Data records:
---
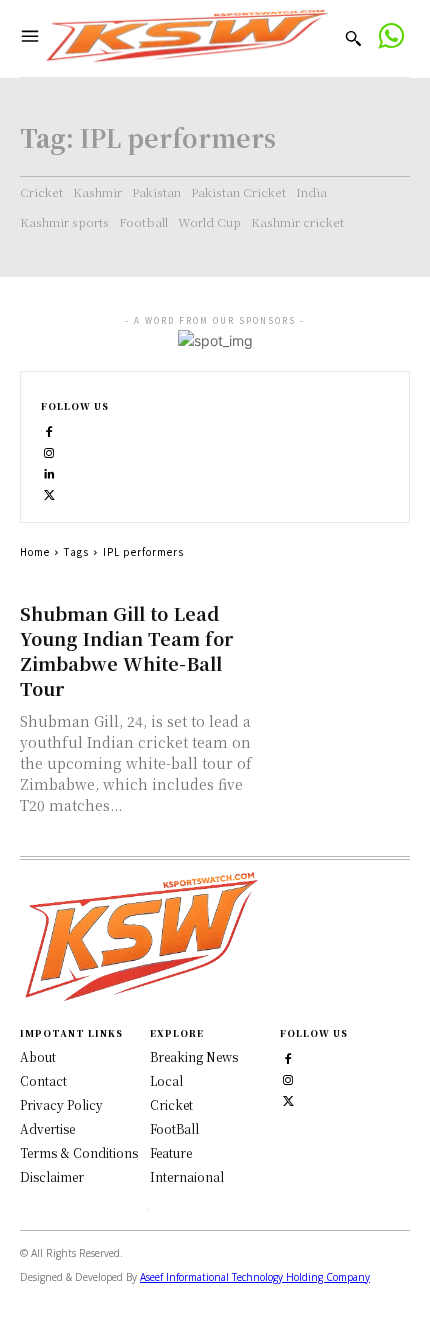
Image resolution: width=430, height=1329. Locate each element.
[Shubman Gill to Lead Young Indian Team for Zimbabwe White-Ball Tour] (342, 635)
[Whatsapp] (390, 38)
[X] (49, 493)
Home (35, 551)
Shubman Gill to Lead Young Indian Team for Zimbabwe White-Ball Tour (126, 650)
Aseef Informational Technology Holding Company (255, 1277)
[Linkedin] (49, 472)
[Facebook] (49, 430)
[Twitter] (288, 1098)
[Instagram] (49, 451)
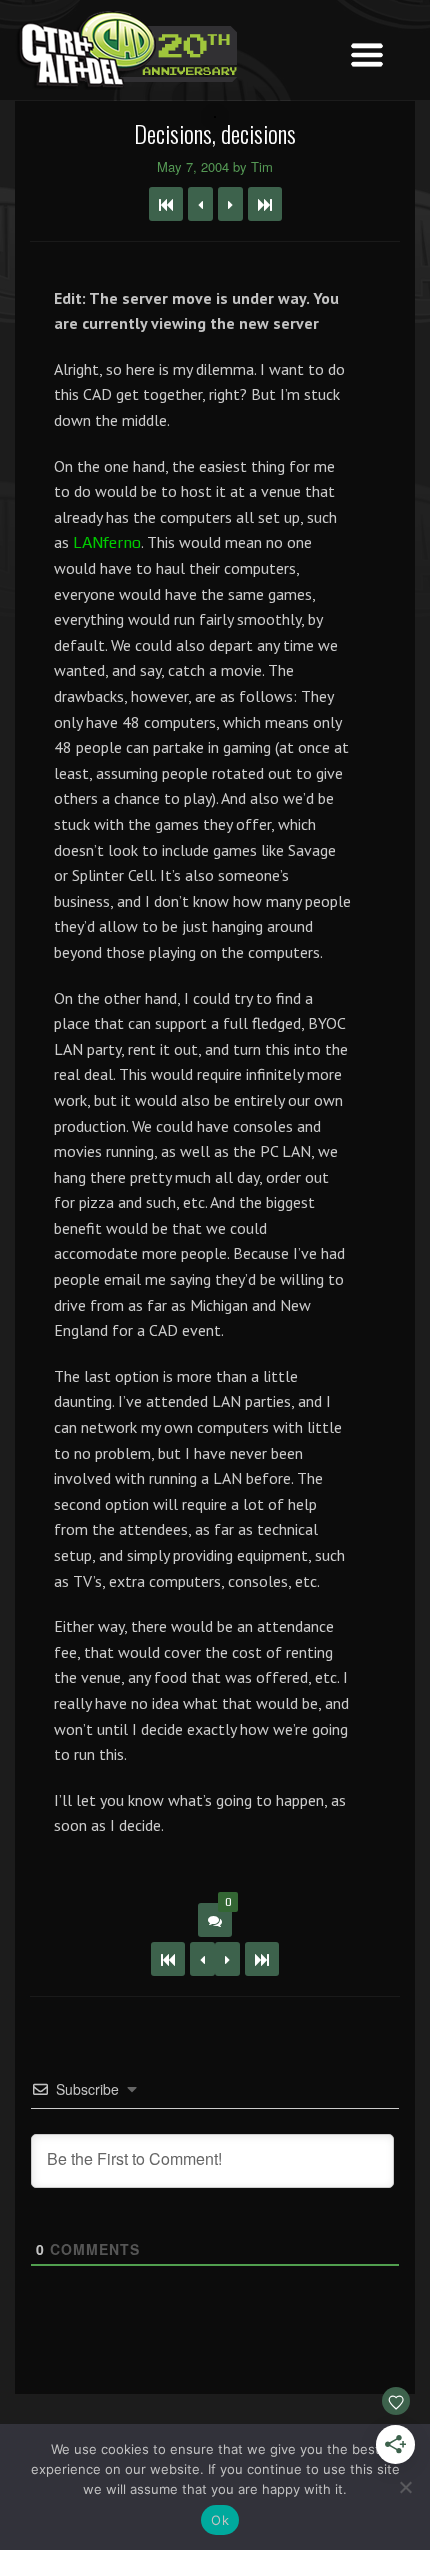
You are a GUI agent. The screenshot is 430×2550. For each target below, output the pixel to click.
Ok (220, 2520)
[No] (405, 2487)
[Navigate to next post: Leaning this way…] (230, 204)
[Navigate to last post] (265, 204)
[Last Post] (262, 1959)
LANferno (107, 542)
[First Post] (168, 1959)
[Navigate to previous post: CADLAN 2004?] (200, 204)
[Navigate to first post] (166, 204)
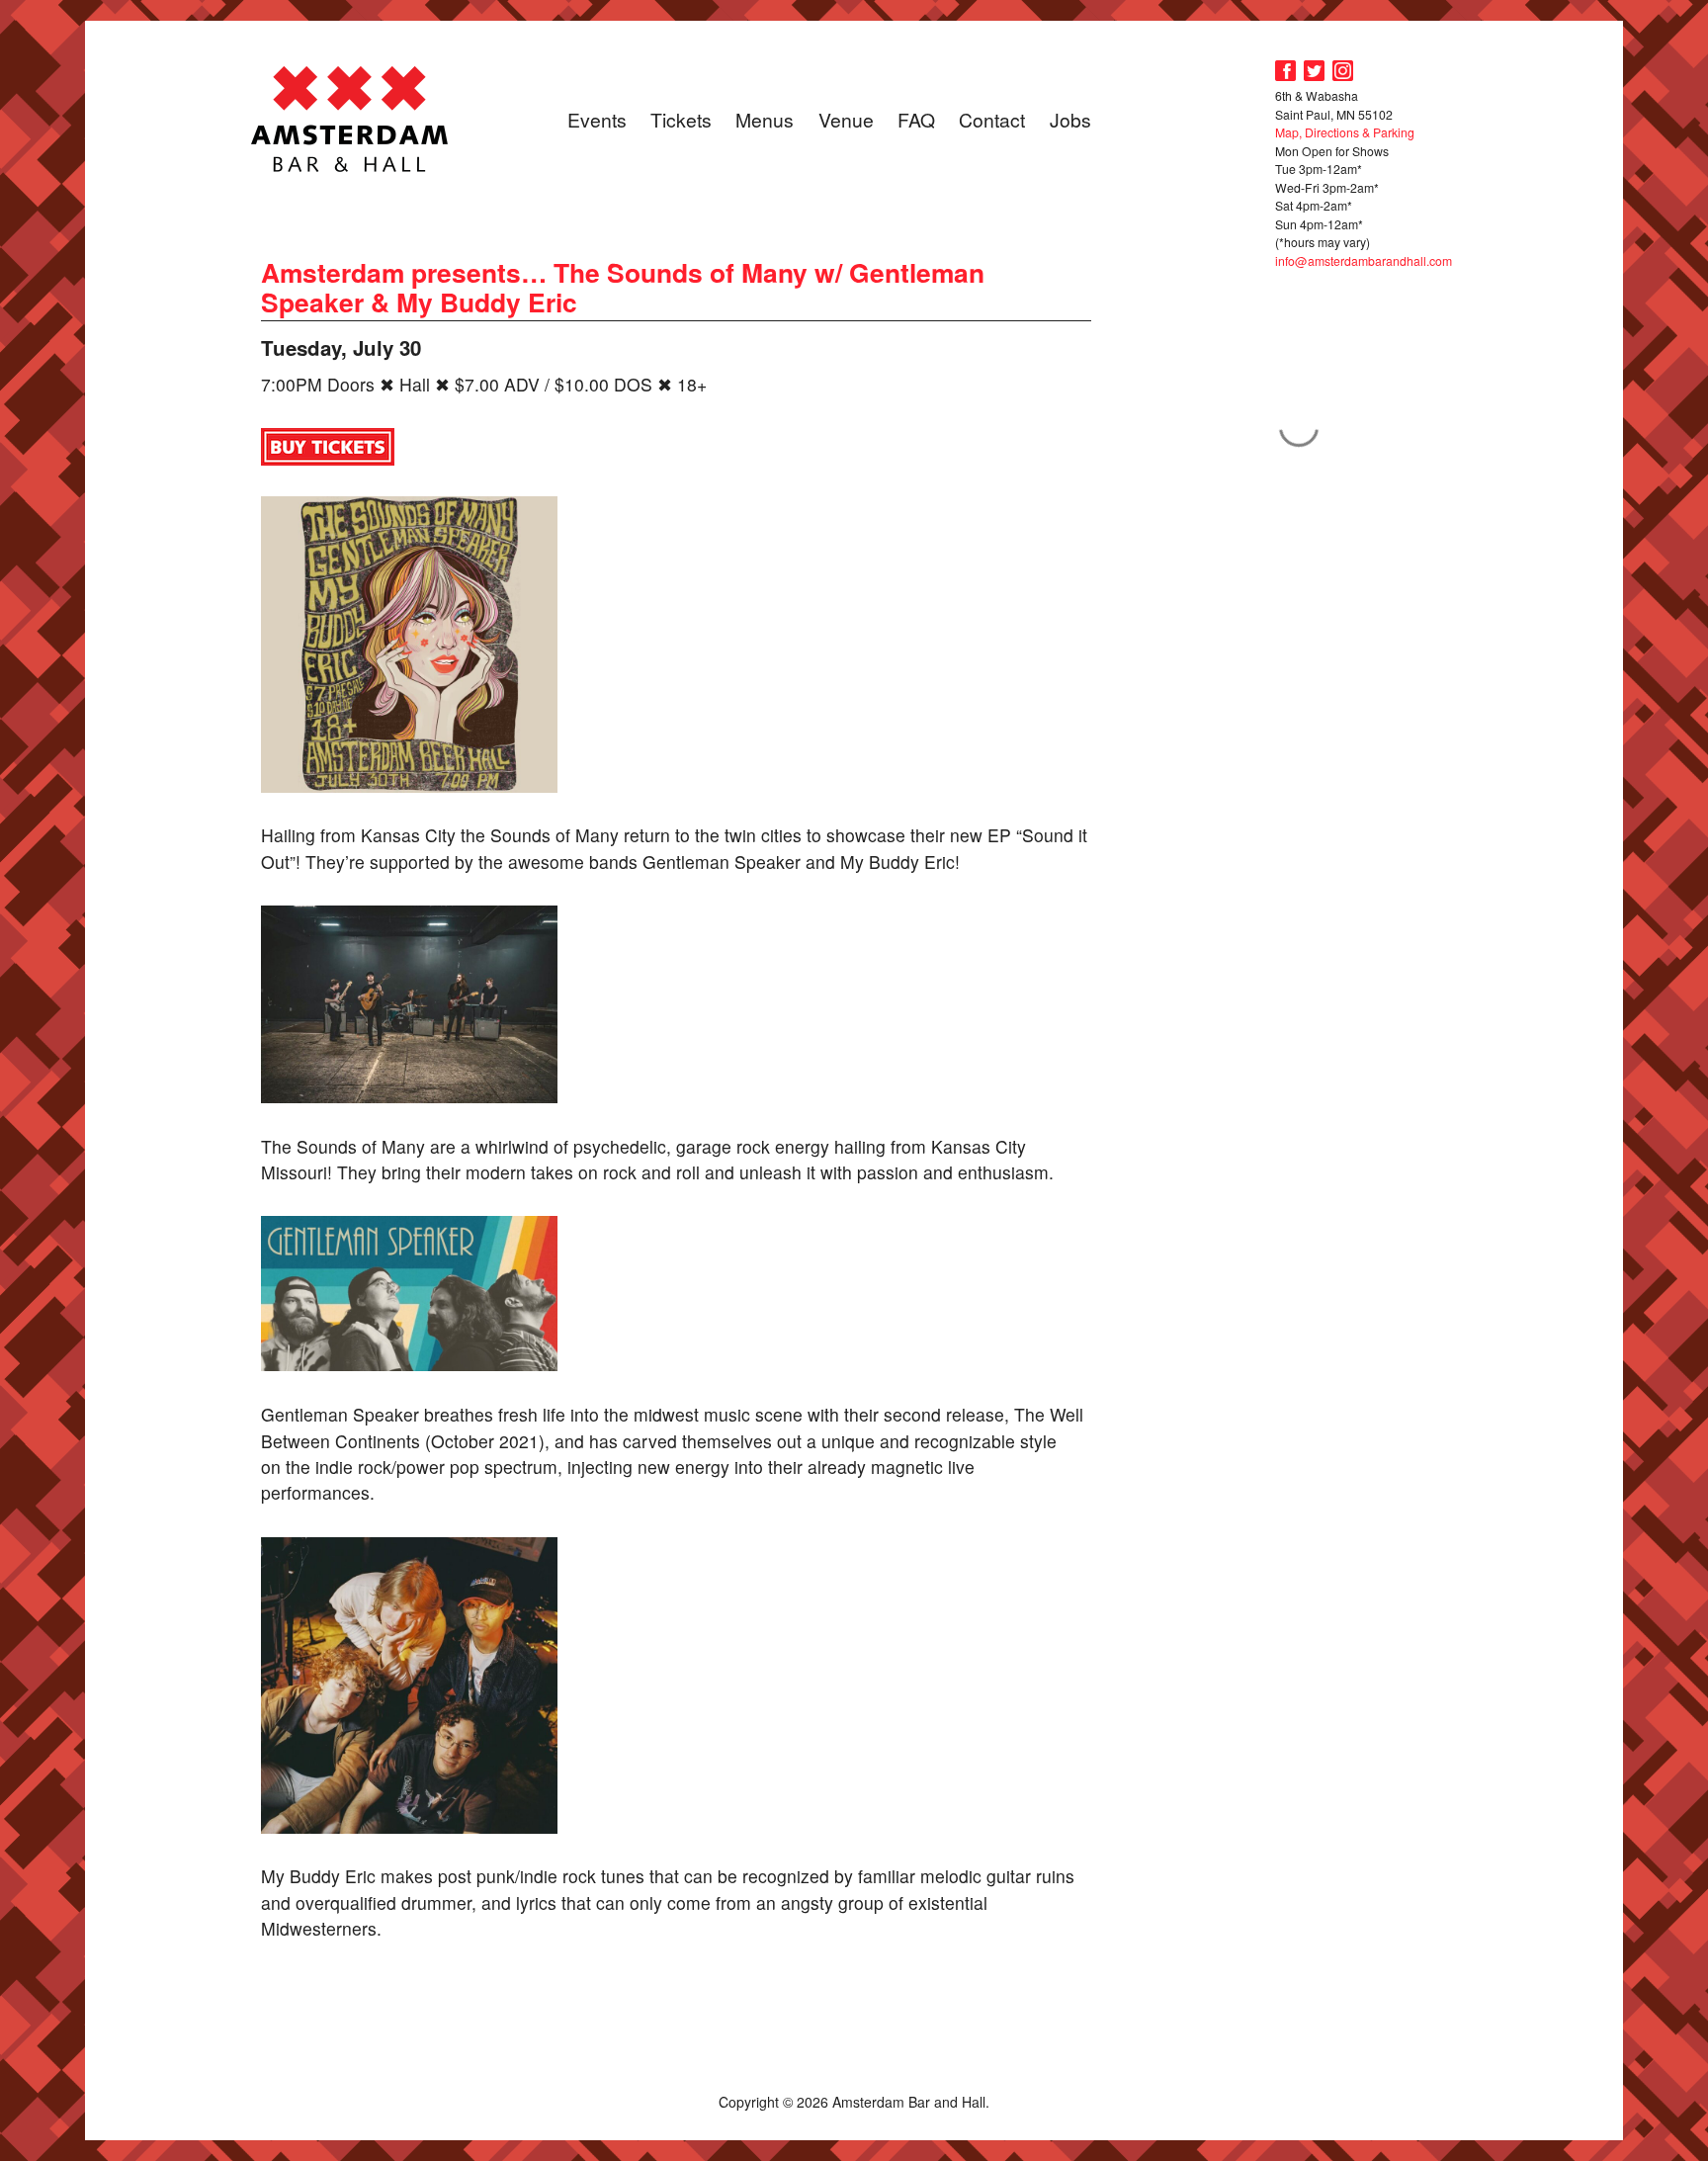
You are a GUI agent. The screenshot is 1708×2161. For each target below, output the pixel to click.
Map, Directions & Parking (1344, 132)
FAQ (916, 119)
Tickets (681, 119)
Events (597, 119)
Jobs (1070, 119)
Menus (764, 119)
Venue (846, 119)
---
Instructions to follow >>
Transcribe all the records above word for word, without their images.

Answer space >>
Image resolution: width=430, height=1329. Locate each element.
[Shubman Gill to Lead Young Indian Team for Zimbabwe White-Ball Tour] (342, 635)
[Whatsapp] (390, 38)
[X] (49, 493)
Home (35, 551)
Shubman Gill to Lead Young Indian Team for Zimbabwe White-Ball Tour (126, 650)
Aseef Informational Technology Holding Company (255, 1277)
[Linkedin] (49, 472)
[Facebook] (49, 430)
[Twitter] (288, 1098)
[Instagram] (49, 451)
You are a GUI agent. The screenshot is 430×2550. For each target below, output the pixel to click.
Ok (220, 2520)
[No] (405, 2487)
[Navigate to next post: Leaning this way…] (230, 204)
[Navigate to last post] (265, 204)
[Last Post] (262, 1959)
LANferno (107, 542)
[First Post] (168, 1959)
[Navigate to previous post: CADLAN 2004?] (200, 204)
[Navigate to first post] (166, 204)
You are a GUI agent. The screenshot is 1708×2161. For each target below, output the pixel to click.
Map, Directions & Parking (1344, 132)
FAQ (916, 119)
Tickets (681, 119)
Events (597, 119)
Jobs (1070, 119)
Menus (764, 119)
Venue (846, 119)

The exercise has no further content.